LAVORO RICHIESTO: Conta le righe qui sotto che contengono la stringa "resolution" e scrivi soltanto il numero.

ESTRATTI DEI DATI:
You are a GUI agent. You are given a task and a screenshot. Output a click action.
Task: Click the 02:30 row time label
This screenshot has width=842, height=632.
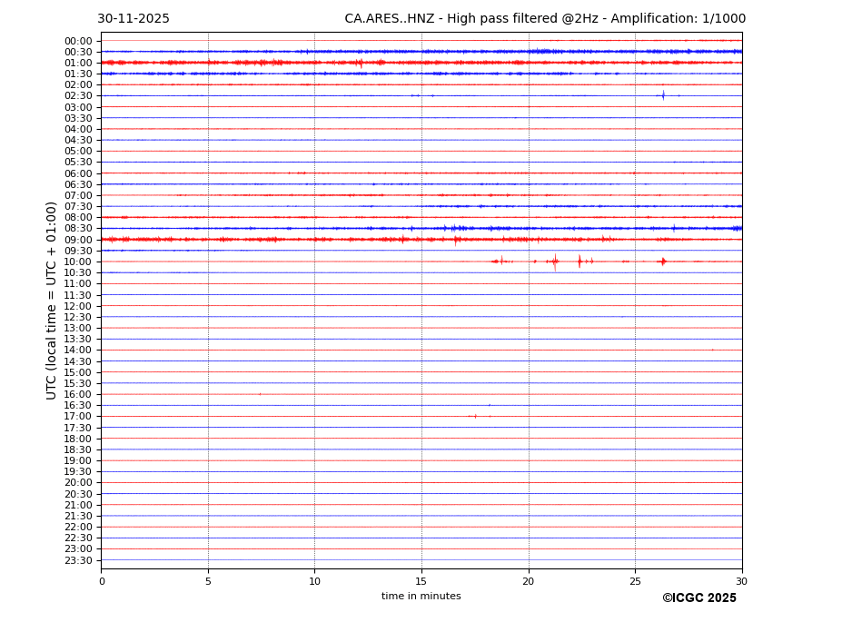coord(78,96)
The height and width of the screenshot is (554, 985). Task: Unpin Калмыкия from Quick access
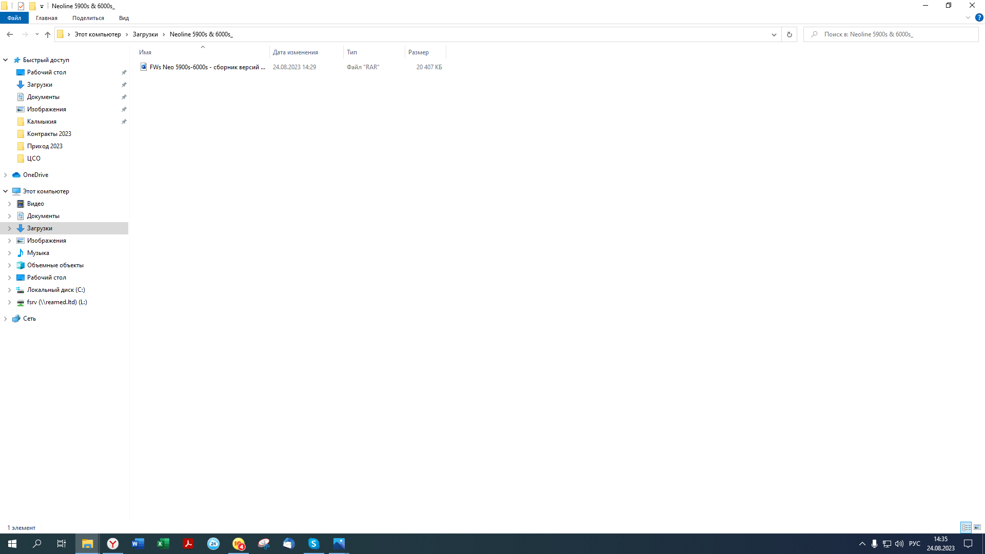[124, 122]
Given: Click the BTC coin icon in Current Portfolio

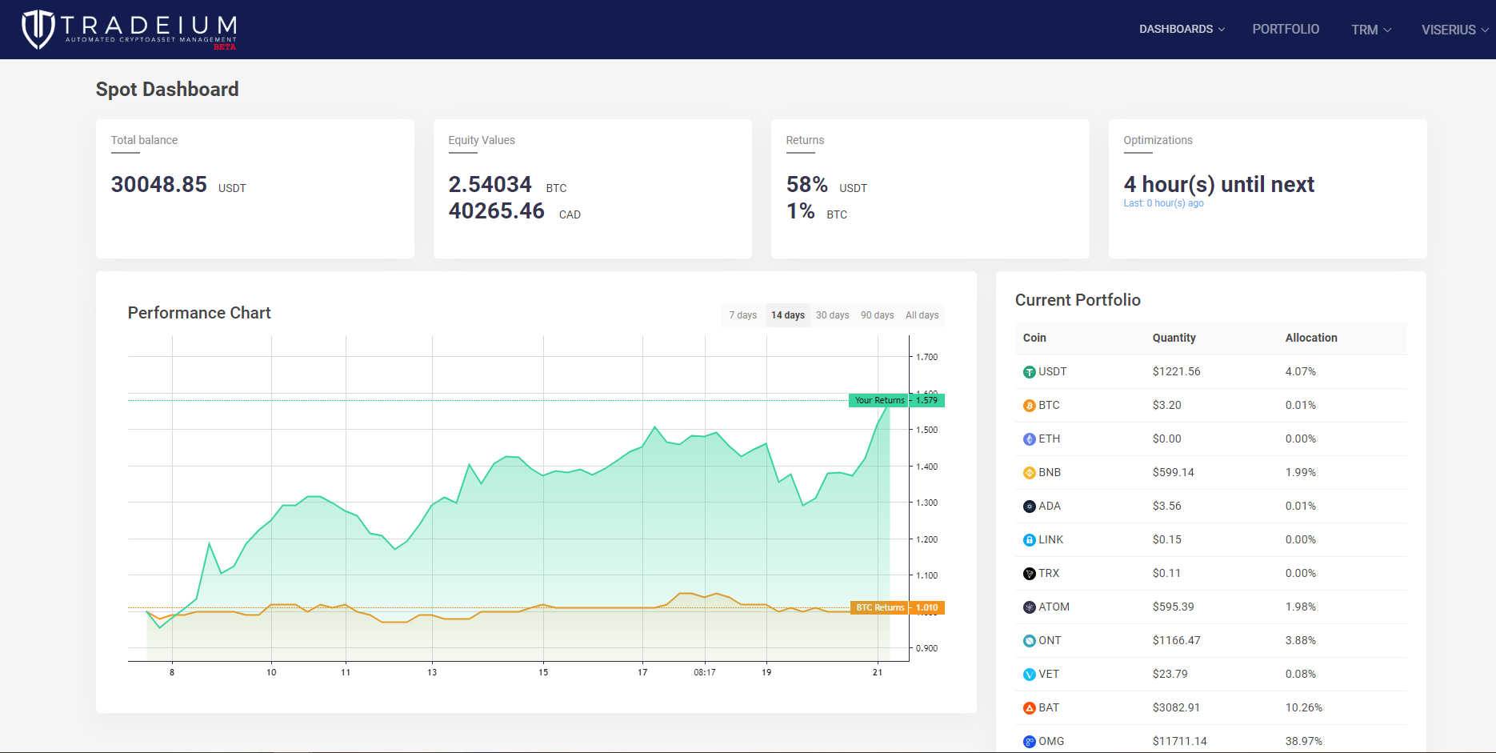Looking at the screenshot, I should (1030, 405).
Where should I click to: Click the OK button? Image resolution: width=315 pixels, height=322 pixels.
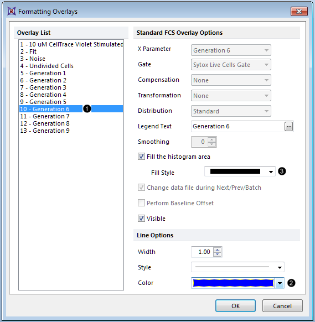[x=235, y=306]
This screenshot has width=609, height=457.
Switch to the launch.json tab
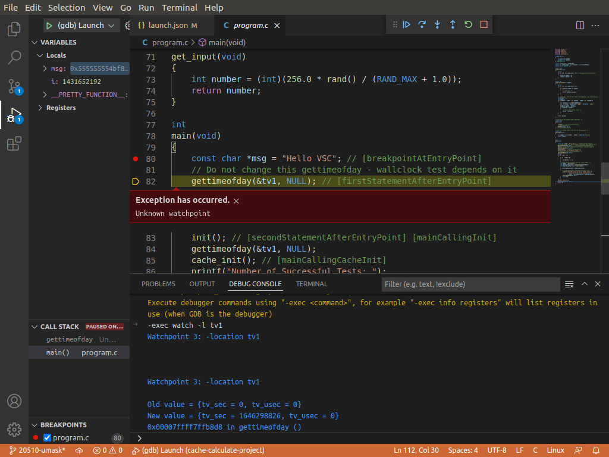[167, 26]

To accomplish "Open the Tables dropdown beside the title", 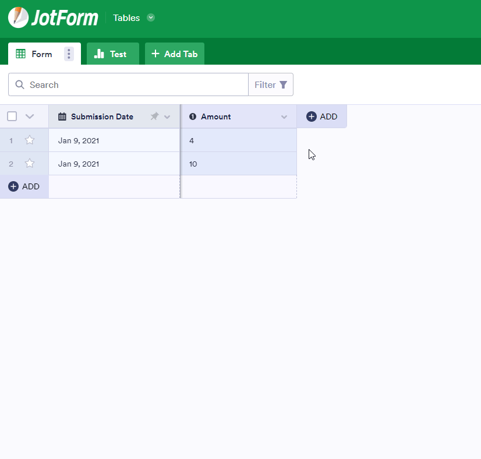I will point(151,17).
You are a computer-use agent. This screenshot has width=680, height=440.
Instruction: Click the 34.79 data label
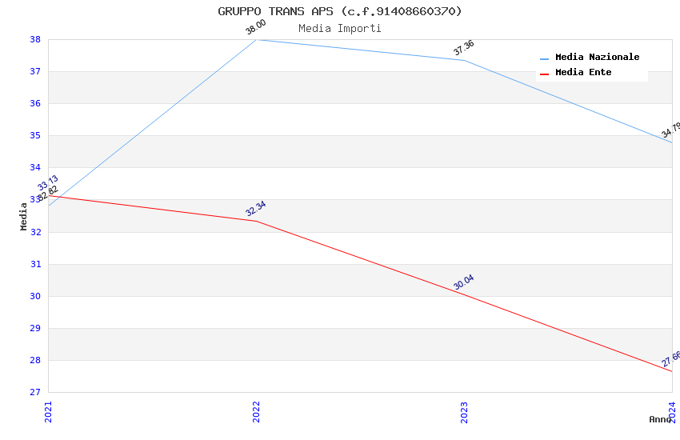(671, 130)
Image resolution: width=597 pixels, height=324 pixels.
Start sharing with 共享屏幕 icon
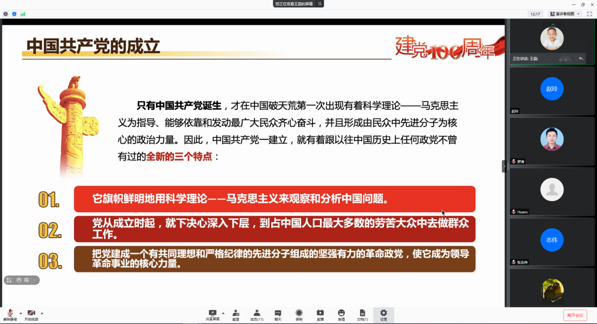[213, 314]
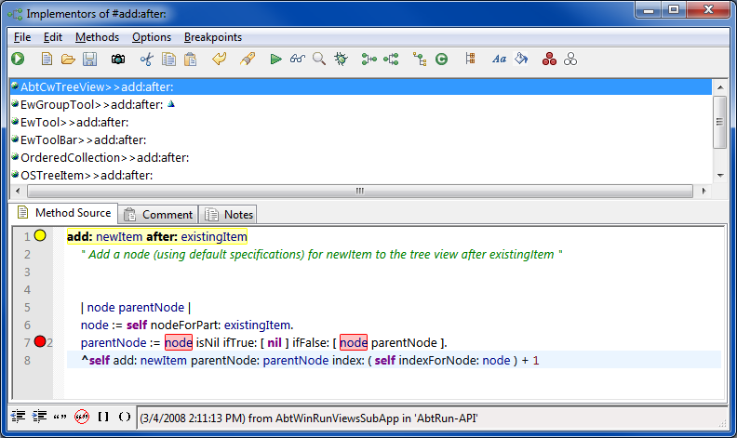This screenshot has height=438, width=737.
Task: Click the paint bucket color icon
Action: point(521,60)
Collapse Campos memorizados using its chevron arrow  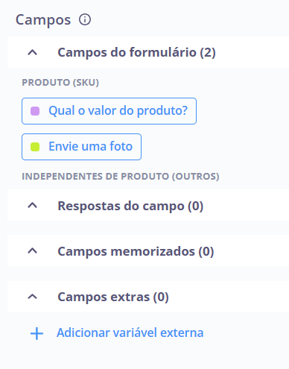coord(33,251)
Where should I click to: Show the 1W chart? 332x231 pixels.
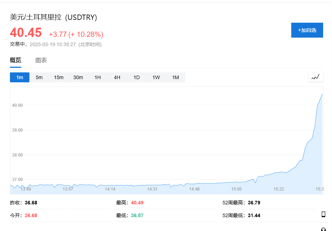[156, 77]
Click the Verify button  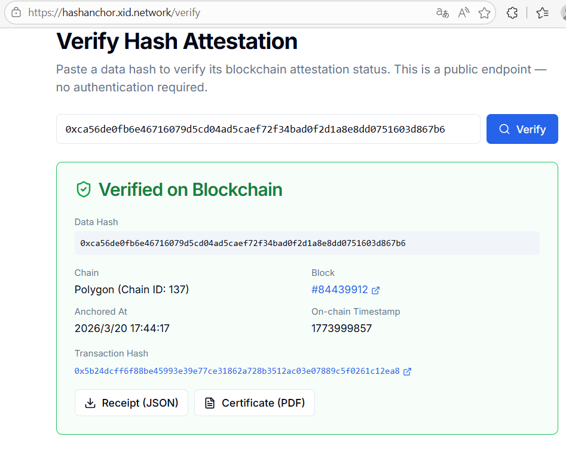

SOLUZIONE DEL COMPITO: 2